(Data entries)
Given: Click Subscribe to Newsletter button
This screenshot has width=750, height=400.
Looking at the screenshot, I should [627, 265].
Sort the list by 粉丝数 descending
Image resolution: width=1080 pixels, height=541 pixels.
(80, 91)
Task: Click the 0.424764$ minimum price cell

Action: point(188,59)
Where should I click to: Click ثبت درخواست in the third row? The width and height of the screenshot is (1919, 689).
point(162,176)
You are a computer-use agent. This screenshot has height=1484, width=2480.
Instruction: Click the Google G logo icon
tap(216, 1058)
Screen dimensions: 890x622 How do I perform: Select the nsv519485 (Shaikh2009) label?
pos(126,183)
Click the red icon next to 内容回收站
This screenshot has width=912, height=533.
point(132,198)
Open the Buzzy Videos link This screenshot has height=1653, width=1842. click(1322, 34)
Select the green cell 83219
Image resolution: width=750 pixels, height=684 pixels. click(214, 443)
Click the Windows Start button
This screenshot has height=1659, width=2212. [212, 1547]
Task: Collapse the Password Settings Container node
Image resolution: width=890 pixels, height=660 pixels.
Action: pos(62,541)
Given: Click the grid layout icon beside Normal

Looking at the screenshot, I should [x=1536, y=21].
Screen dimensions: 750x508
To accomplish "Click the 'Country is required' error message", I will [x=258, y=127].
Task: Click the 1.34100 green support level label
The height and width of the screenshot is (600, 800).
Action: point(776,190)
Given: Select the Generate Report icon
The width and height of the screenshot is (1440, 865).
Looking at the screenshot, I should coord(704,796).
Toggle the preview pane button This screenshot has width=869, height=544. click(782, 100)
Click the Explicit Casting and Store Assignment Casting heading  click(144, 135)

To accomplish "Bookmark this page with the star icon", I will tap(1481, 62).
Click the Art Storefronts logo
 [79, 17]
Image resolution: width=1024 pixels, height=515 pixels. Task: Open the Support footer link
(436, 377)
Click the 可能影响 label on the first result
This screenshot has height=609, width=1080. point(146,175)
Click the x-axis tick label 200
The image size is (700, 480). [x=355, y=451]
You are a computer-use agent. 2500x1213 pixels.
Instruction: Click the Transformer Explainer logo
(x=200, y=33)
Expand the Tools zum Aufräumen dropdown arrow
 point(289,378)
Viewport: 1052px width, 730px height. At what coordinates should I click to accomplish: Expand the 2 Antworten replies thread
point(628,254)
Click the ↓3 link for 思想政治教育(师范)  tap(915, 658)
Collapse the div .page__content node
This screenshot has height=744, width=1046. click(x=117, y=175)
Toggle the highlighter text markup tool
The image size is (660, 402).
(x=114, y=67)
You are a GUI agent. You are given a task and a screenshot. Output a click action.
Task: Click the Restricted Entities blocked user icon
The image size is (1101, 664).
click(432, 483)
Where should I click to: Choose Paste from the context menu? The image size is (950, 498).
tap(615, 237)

• [The problem]: Pick out every line in the rows above that contains the string "pixels", and copy each one.

• [Reply to the task]:
Image resolution: width=1080 pixels, height=541 pixels.
Image resolution: width=750 pixels, height=684 pixels. click(214, 443)
Image resolution: width=890 pixels, height=660 pixels.
Image resolution: width=1024 pixels, height=515 pixels. Task: Open the Support footer link
You are a computer-use agent. 2500x1213 pixels.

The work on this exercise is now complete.